How did we convert an AI plagiarism detector idea into a NeurIPS paper? A simple paper review HULLMI

Introduction

In recent months, the emergence of artificial intelligence (AI) and its application in various domains has raised significant concerns, especially in educational settings. One notable challenge is determining whether a piece of writing is authored by a human or generated by AI, such as large language models (LLMs). To explore this issue further, we published a paper titled “HULMI” (short for "Human versus LLM Identification with Explainability") which aims to detect AI-generated text.

The Background of the Research

Many educators have expressed concerns regarding academic integrity, particularly in light of students potentially using AI tools to complete assignments. Traditional approaches had focused on distinguishing between human-written content and that produced by parents, but the advent of AI brought about a new dimension to this problem. During school visits, we were continually asked for a solution that could assist in discerning whether a student’s assignment was genuinely written by them or produced by AI.

Recognizing that existing AI text detectors were not effective in fully addressing this issue, we decided to embark on a research project. We aimed to build a more robust model for identifying human and AI-generated text. Our research does not only pertain to education; it also carries implications for journalism, cybersecurity, and politics. As LLMs become increasingly convincing at generating human-like text, the stakes in accurate detection grow higher.

Research Methodology

Dataset Generation

We recognized that the quality and representativeness of our dataset was vital for the success of our model. Early attempts yielded misleadingly high accuracy rates due to biased datasets, so we focused on creating a balanced dataset. This process required thorough checks and cleaning to ensure that our AI and human-generated texts would reflect true writing characteristics without undue bias.

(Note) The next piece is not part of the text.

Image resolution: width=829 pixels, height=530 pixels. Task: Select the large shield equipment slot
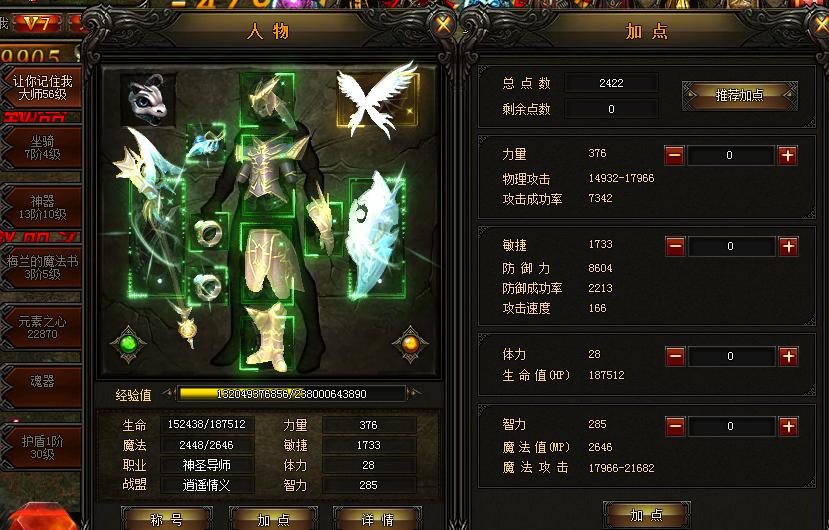click(377, 238)
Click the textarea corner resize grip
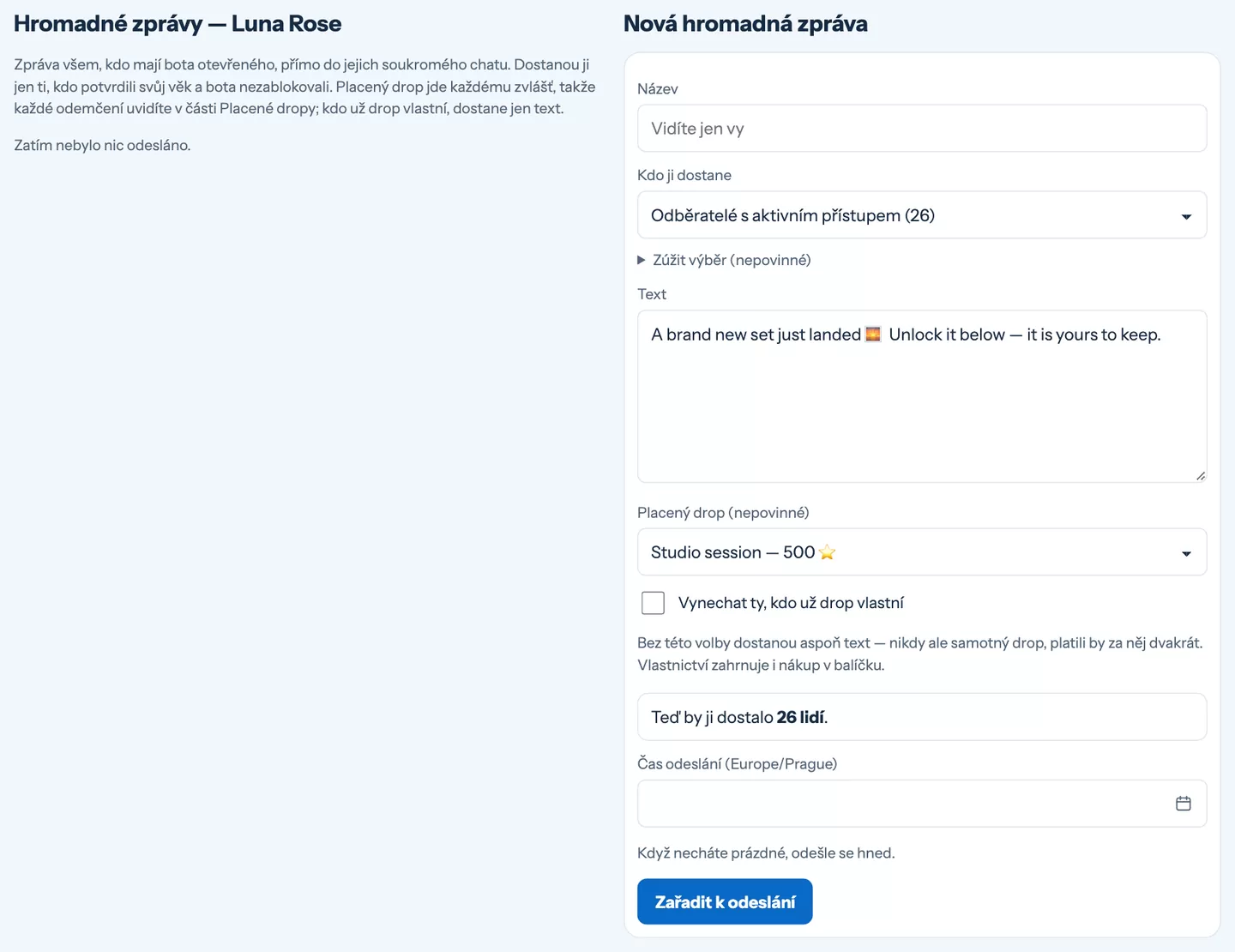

We utilized data from open-source platforms such as Hugging Face and Kaggle while also generating custom datasets. Our custom data came from five distinct domains, including English literature, cooking recipes, and IMDb user reviews. We implemented a unique "hourglass approach" when creating the AI-generated equivalents of this data. By summarizing human-written content and having AI expand on those summaries, we minimized biases introduced by original human text styles.

Model Training

Our testing included a variety of both traditional machine learning algorithms—like Logistic Regression, Naive Bayes, Random Forest, XGBoost, and LSTM—and advanced NLP models such as Roberta, T5, and Sentinel. After hyperparameter tuning, we evaluated each model’s performance on both accuracy and false positive rates.

One of the critical aspects of our research involved the implementation of Local Interpretable Model-agnostic Explanations (LIME). This technique allowed us to highlight the words contributing most to the model’s predictions, providing insights into the rationale behind its classifications.

Results

Our findings confirmed that advanced NLP models generally outperformed traditional machine learning approaches, but surprisingly, the traditional models still showed commendable accuracy. Importantly, we wanted our results to minimize false positives—situations in which human-written text is incorrectly classified as AI-generated. The accuracy and false positive rates varied significantly across models, with advanced NLP achieving better results than traditional methods in most instances.

Future Step: From Paper to Product

Going forward, we aim to translate our research into a practical product, tailoring our findings to create a robust detection tool specifically for educational use. The goal is to highlight the sections of writing most likely to be human-generated versus AI-generated, enhancing educators’ ability to accurately assess student work.

We maintained an open approach throughout our research, making our findings and code accessible for fellow researchers. Anyone interested in our methodology or with ideas for enhancements is welcome to engage with our work.

Conclusion

The challenge of differentiating between AI and human-generated text is intricate and multi-faceted, but our research provides a foundational step towards developing reliable solutions in this area. We hope to contribute to the discourse around academic integrity and AI in education, providing tools that empower teachers and institutions.

Keywords

AI detection, plagiarism detection, LLM identification, NLP models, education, academic integrity, explainability.

FAQ

Q: What is the purpose of the HULMI paper?
A: The purpose of the HULMI paper is to develop a robust model capable of detecting whether a given text is generated by AI or authored by a human, particularly in educational settings.

Q: How was the dataset for the HULMI paper created?
A: The dataset was created by balancing AI-generated texts using open-source data and also generating custom datasets from various domains, ensuring representation across different writing styles.

Q: What models were used in the research?
A: The research utilized a mix of traditional machine learning algorithms (such as Logistic Regression, Naive Bayes, etc.) and advanced NLP models (including Roberta, T5, and Sentinel).

Q: What does the LIME technique do?
A: The LIME technique highlights the specific words or phrases within a paragraph that contribute most to the model's prediction, helping to interpret and explain the model's decisions.

Q: What are the future plans for the research?
A: The future plans involve developing a product based on the research findings, specifically focused on assisting educators in detecting AI-generated texts in student submissions.